→ **Task objective**: Please restate word for word each line from the one containing "Image resolution: width=1456" to the last line of the records below, and drop the pictures.

→ **Listed records**:
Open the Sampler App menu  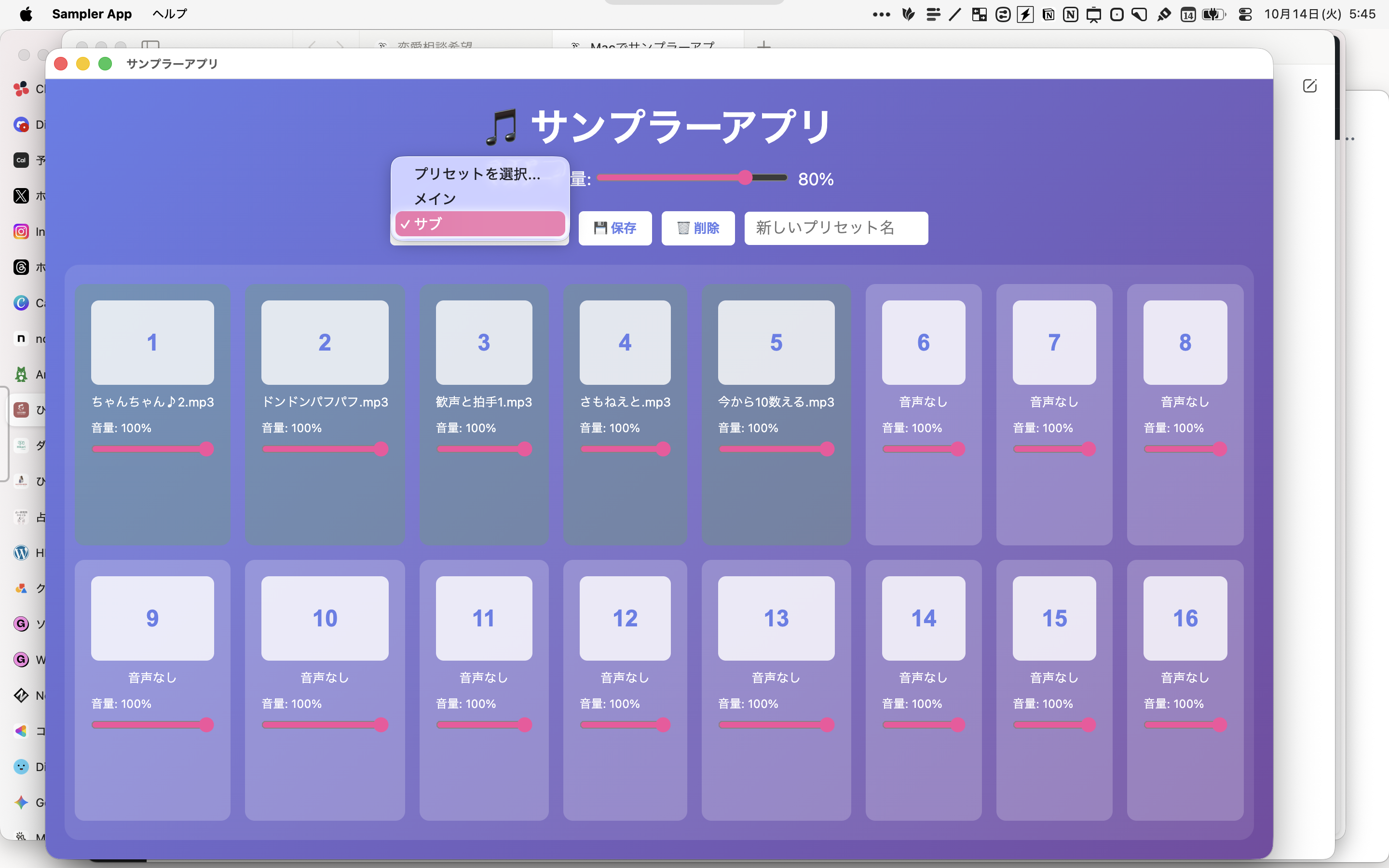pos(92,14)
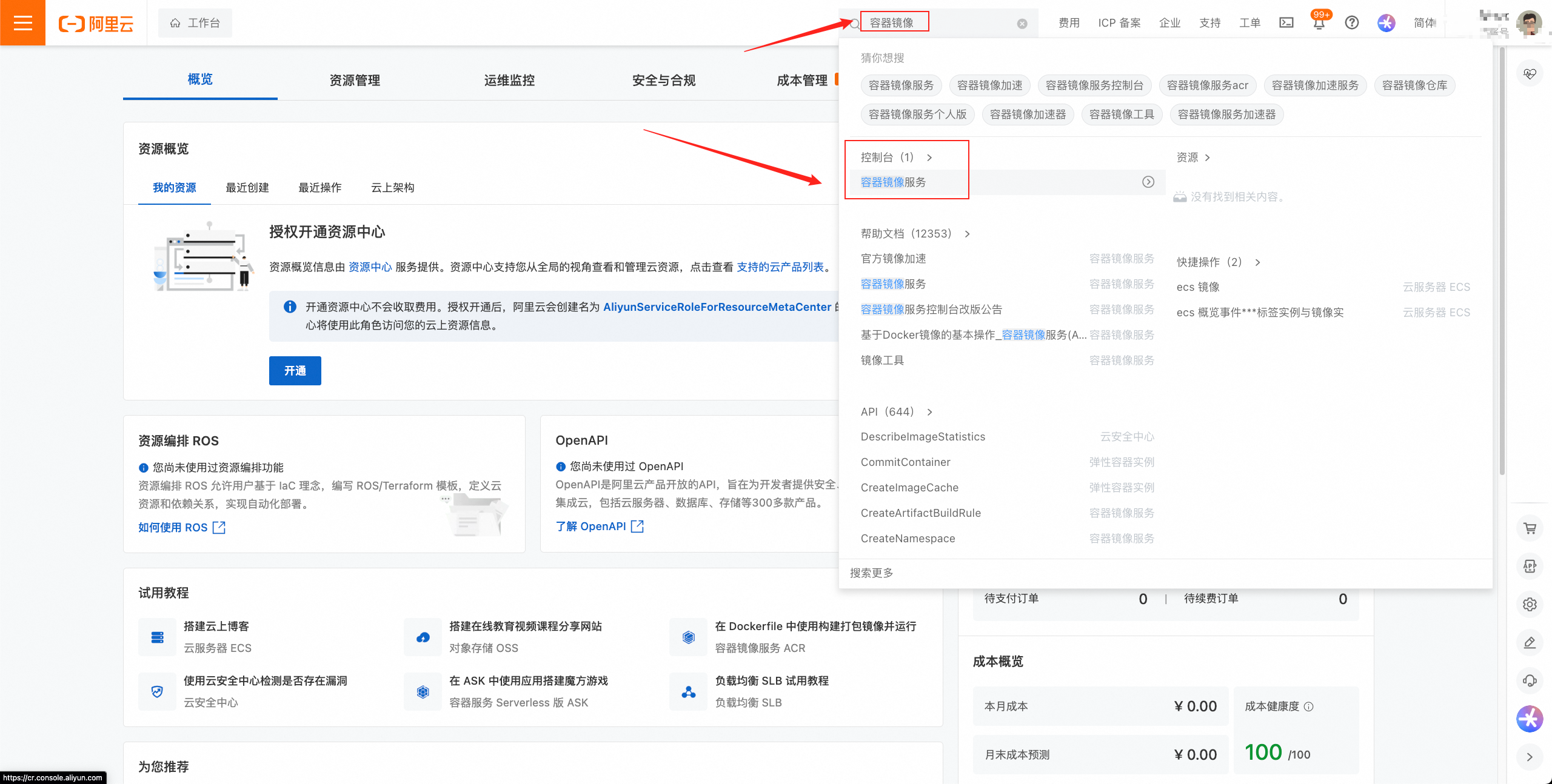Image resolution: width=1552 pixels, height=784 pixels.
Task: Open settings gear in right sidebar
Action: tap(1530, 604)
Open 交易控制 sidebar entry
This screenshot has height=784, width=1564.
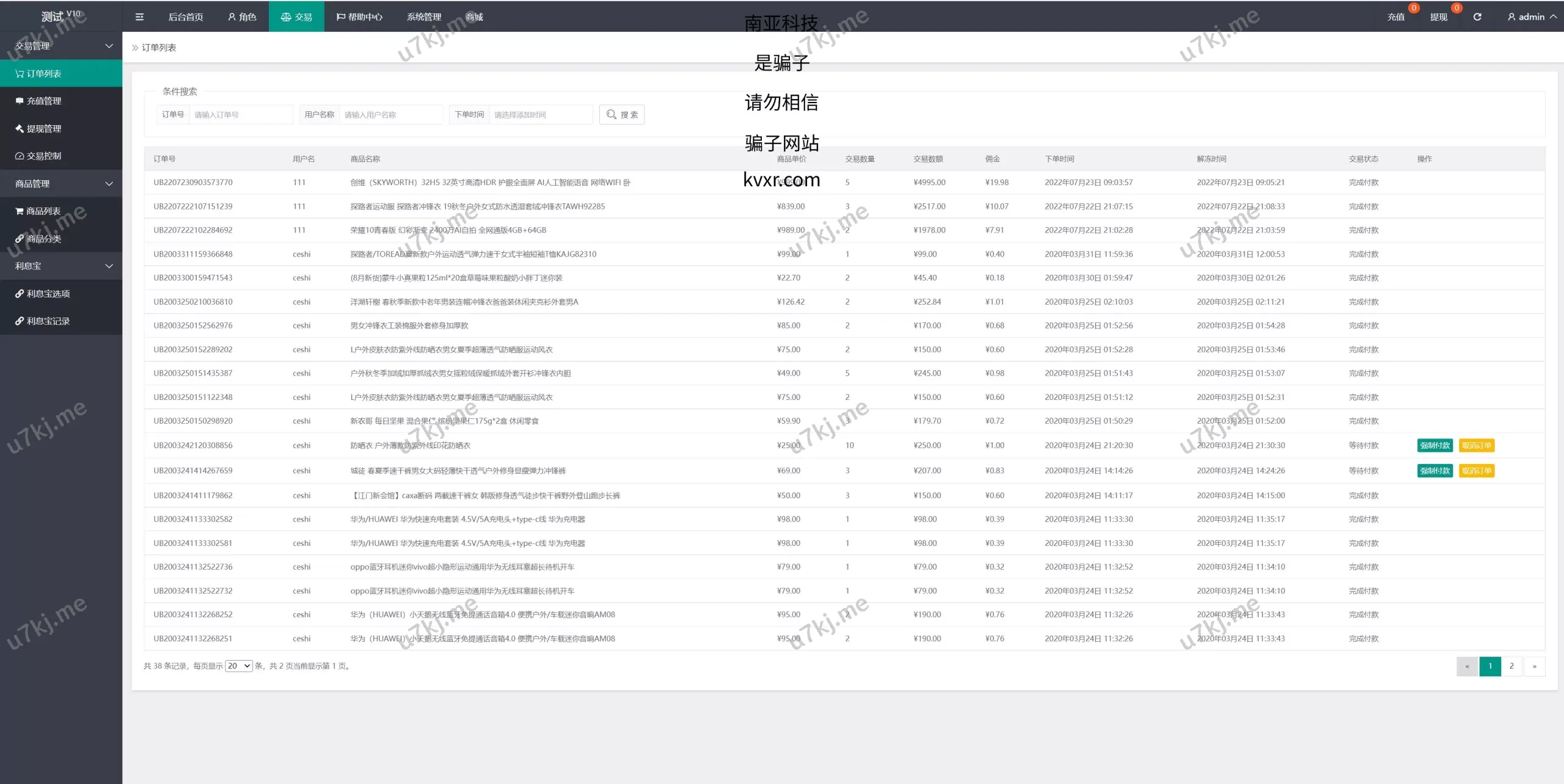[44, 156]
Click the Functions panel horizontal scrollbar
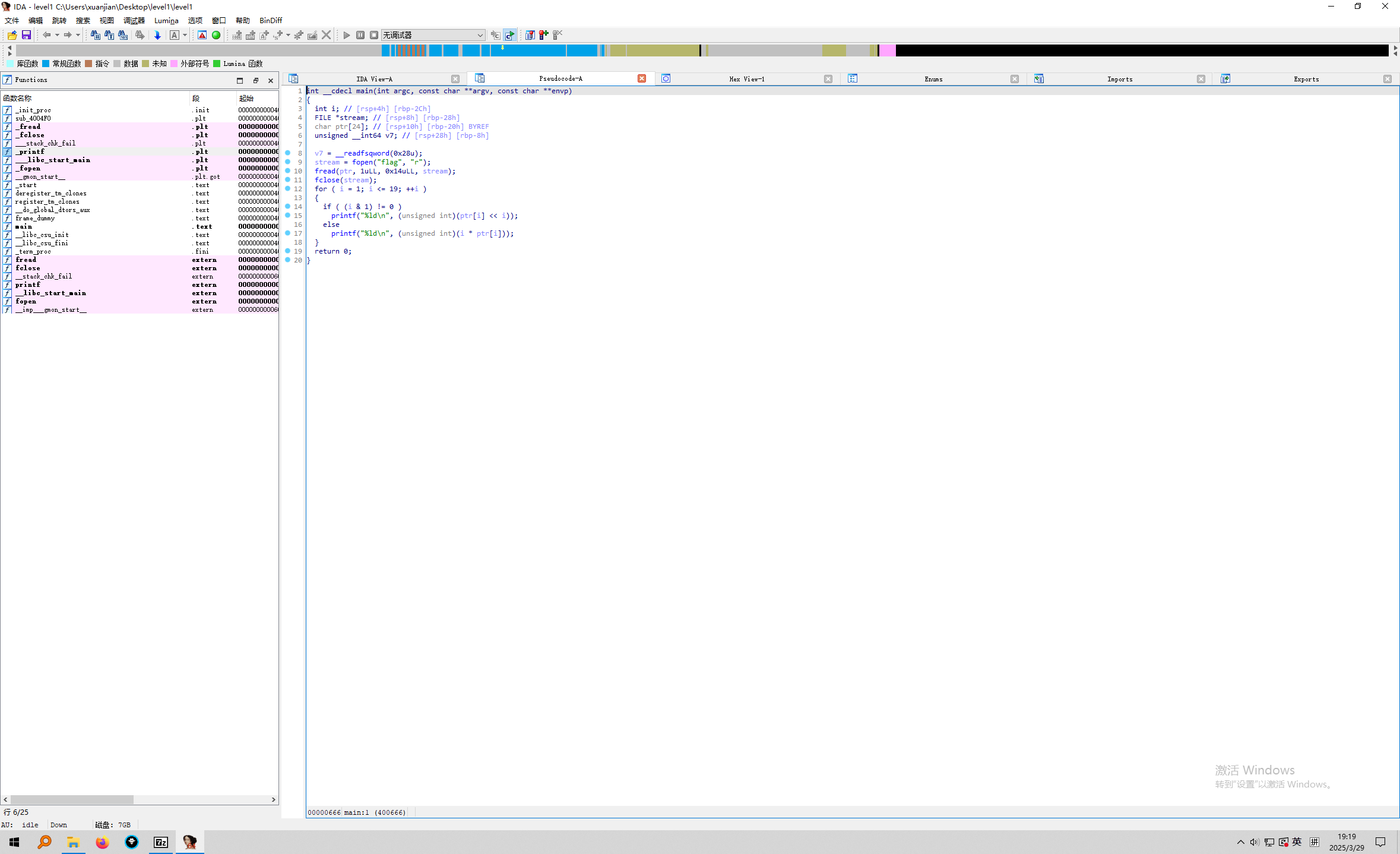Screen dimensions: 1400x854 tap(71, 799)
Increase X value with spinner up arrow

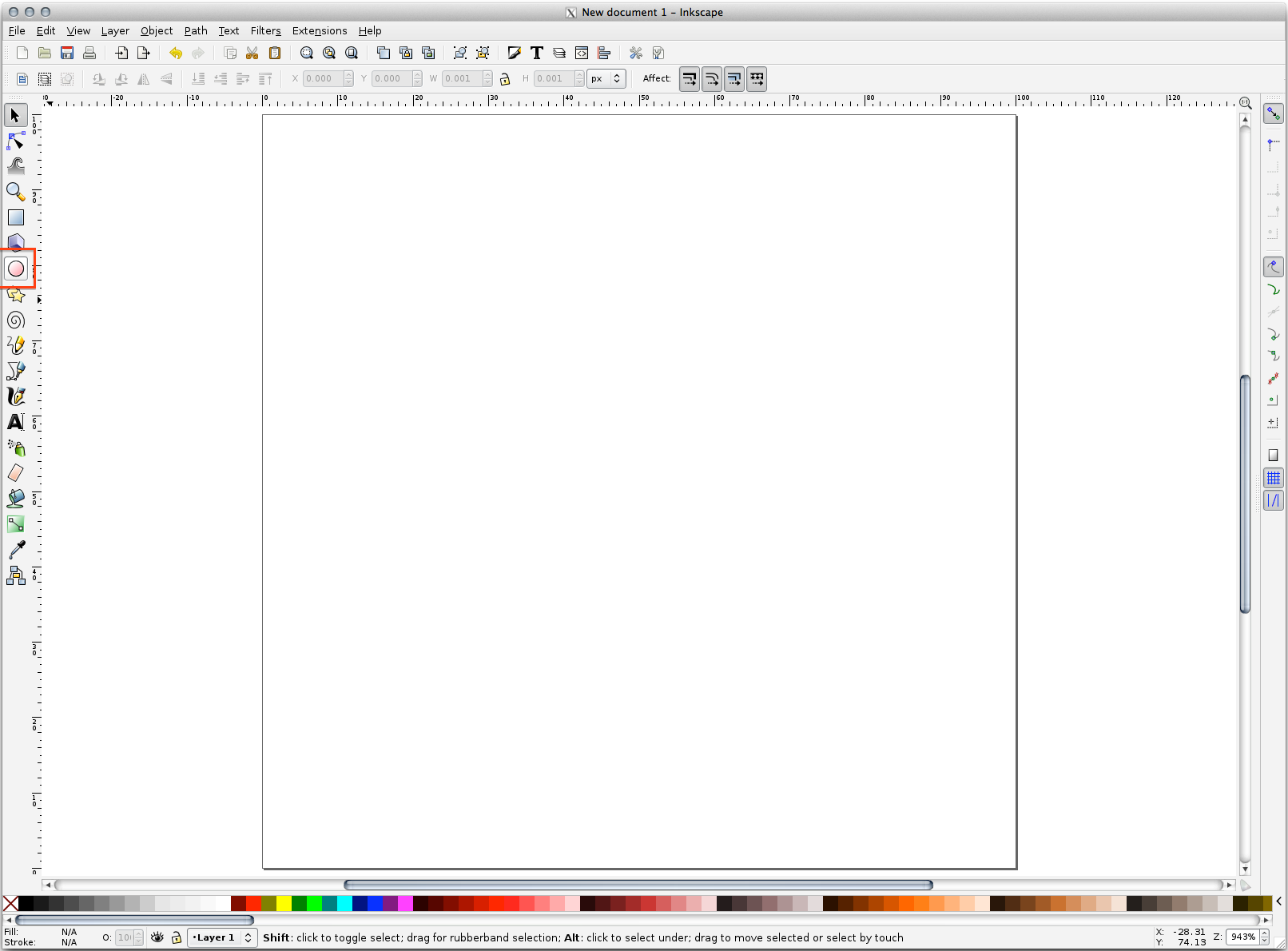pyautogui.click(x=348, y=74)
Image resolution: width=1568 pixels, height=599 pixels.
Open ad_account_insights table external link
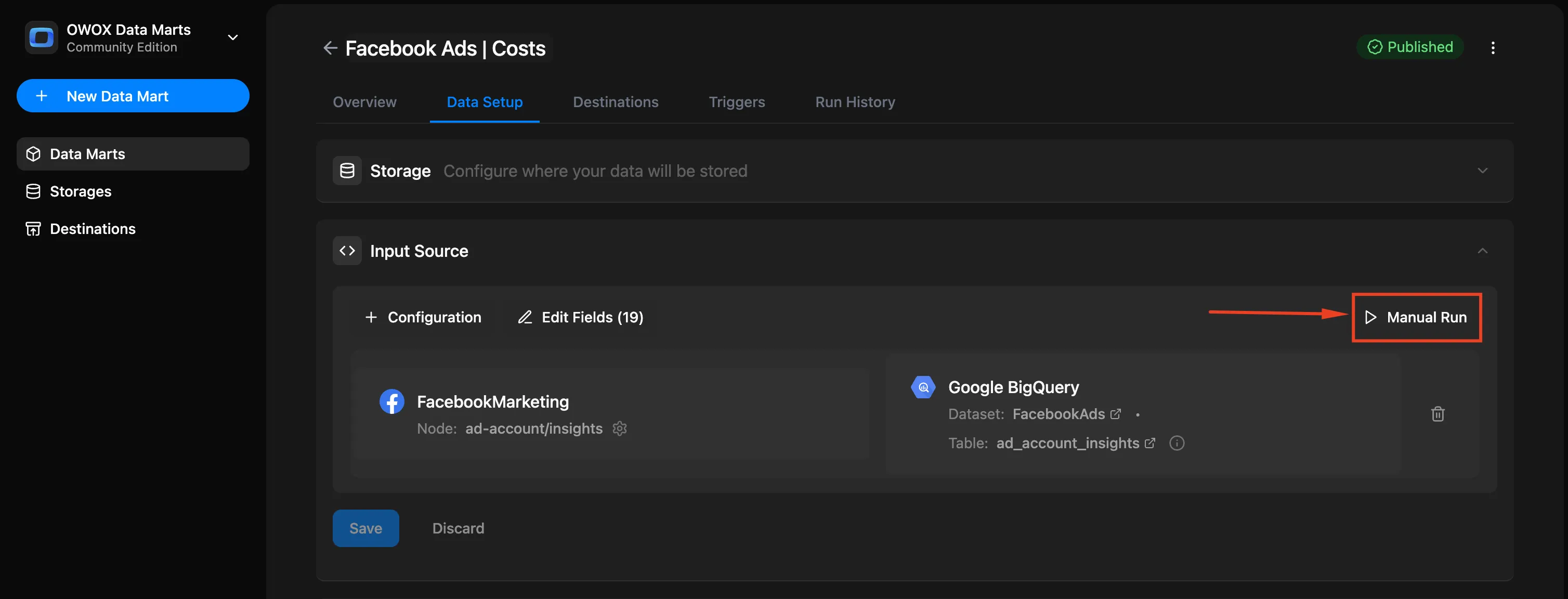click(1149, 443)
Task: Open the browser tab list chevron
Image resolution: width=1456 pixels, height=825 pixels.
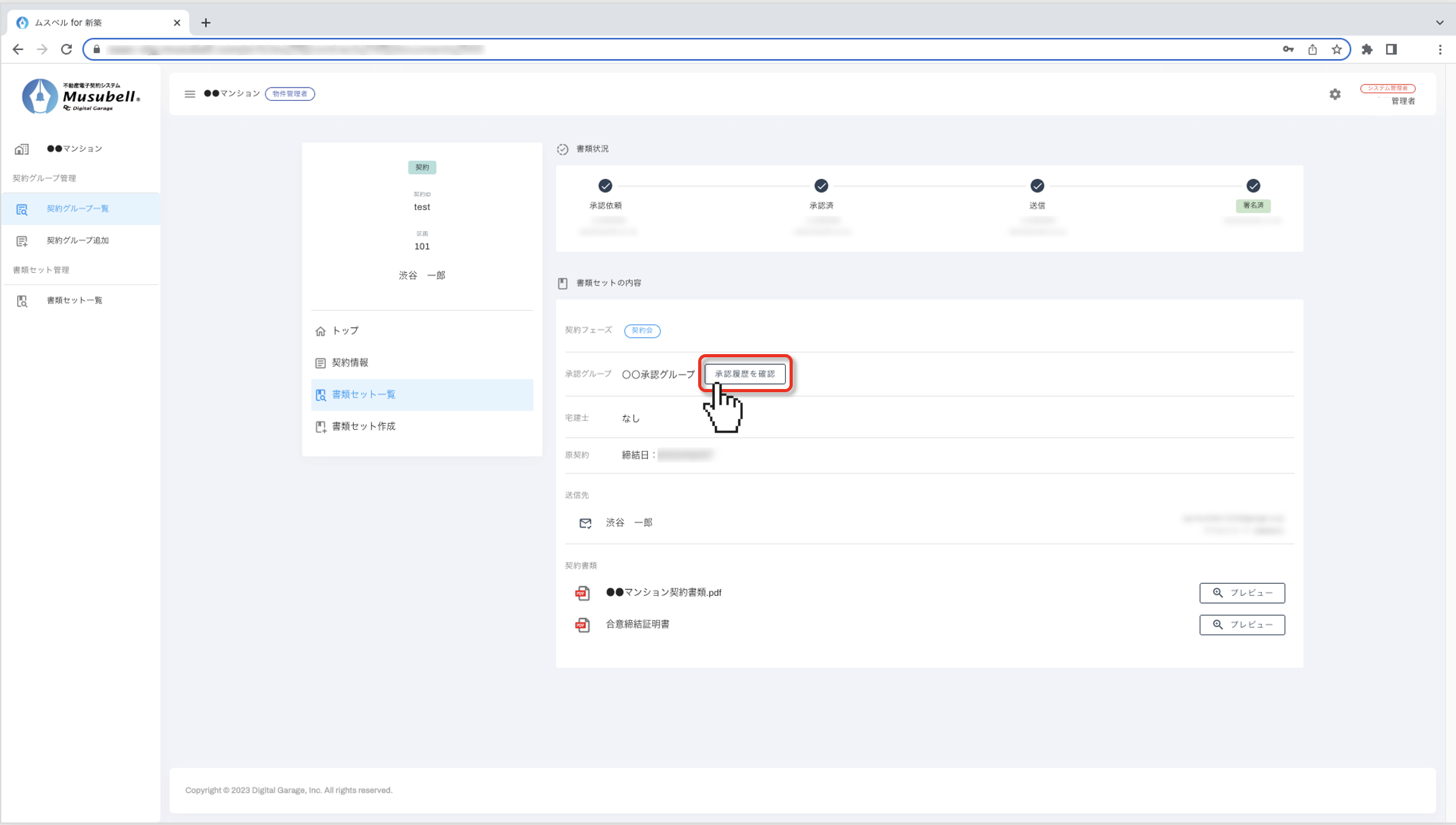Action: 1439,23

→ **Reply**:
Image resolution: width=1456 pixels, height=825 pixels.
Action: 1439,23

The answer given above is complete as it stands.